In history class, we all have learned about different types of wars. Generally, a war means that there is a conflict between two parties. This conflict usually becomes addressed when both parties cannot make a decision or can’t find a solution that everyone agrees on. Usually war breaks loose once the dispute has been going on for an extended period of time. You are probably wondering, “Why am I giving you a history lesson? I thought this was supposed to be a mindset blog about basketball?” Well, it is. Lets convert the analogy over now.

 

On a regular basis, we get caught in the middle of a war.
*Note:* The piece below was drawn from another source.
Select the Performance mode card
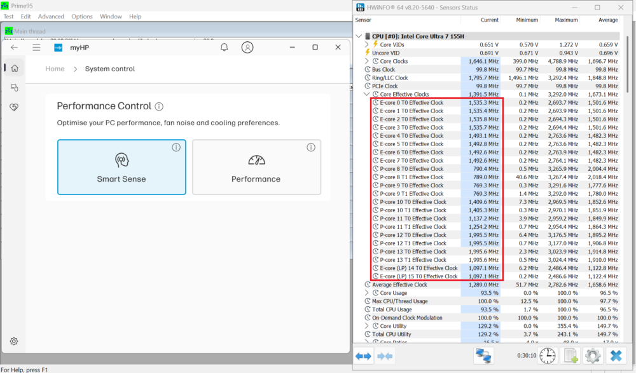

This war isn’t necessarily physically demanding on the body like the wars you have learned about in history class. These wars attack and fight our brains. Our brain has its own mind and it is capable of being strong enough to fight those negative stressful thoughts, with a little mindset training. Without the proper mindset training, your mind can end up getting sucked into a negative stress cycle. The negative thought unwelcoming enters the mind, we try to tell the thought to leave, the thought wants to stay for awhile, we end up getting angry and start to fight the thought, the thought still doesn’t want to budge, and then the stress starts to flood your mind, body, and soul. If we don’t know how to deal with the stress, it will continue to cycle and escalate little by little until it explodes. 

 

To prevent this down spiral, we have to have a clear understanding that some doubts are automatic and we cannot completely stop them, we can only stop the continuous stress cycle. To stop this mind game, we need to notice we have these thoughts, determine if it’s a good/bad thought, if bad, dismiss the thought, and move on with our day. Here is my example:

 

Step 1: Notice your automatic thought. “Coach shows favoritism to a couple of my teammates. Why doesn’t he do that with me?”

 

Step 2: Discern whether your thought is positive/helpful/predator OR negative/hurtful/prey. “This is a negative/hurtful/prey thought”

 

Step 3: Dismiss (gently & calmly) negative automatic thoughts like a bad movie/dream

and direct your thoughts toward a positive thought/predator mindset. “I play for myself. Who cares about being someone’s favorite.”